**PROBLEM:**
Exactly the lines from the one that holds "私たちの想い (37, 2384)" to the end of the data below: retype these and nothing else.

**INFORMATION GIVEN:**
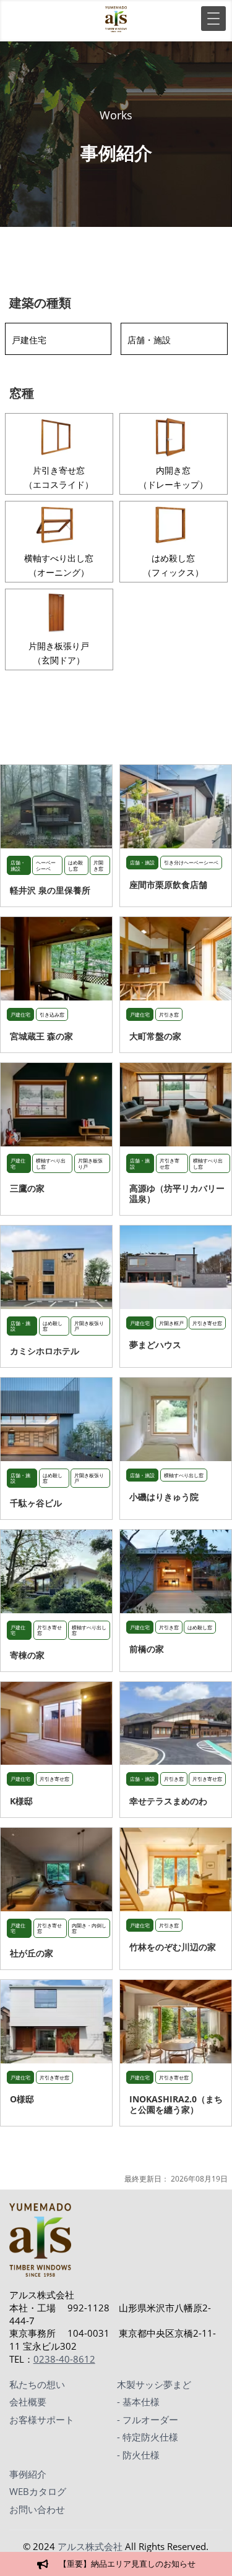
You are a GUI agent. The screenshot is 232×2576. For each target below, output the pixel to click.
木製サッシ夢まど (154, 2384)
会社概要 (27, 2401)
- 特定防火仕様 (147, 2437)
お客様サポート (41, 2419)
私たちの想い (37, 2384)
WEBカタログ (37, 2491)
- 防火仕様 (138, 2455)
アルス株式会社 (90, 2546)
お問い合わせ (37, 2509)
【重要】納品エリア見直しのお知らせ (127, 2563)
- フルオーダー (147, 2419)
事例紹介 (27, 2474)
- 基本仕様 (138, 2401)
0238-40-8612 (64, 2359)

**TASK RESULT:**
私たちの想い (37, 2384)
WEBカタログ (37, 2491)
- 防火仕様 (138, 2455)
アルス株式会社 (90, 2546)
お問い合わせ (37, 2509)
【重要】納品エリア見直しのお知らせ (127, 2563)
- フルオーダー (147, 2419)
事例紹介 (27, 2474)
- 基本仕様 (138, 2401)
0238-40-8612 (64, 2359)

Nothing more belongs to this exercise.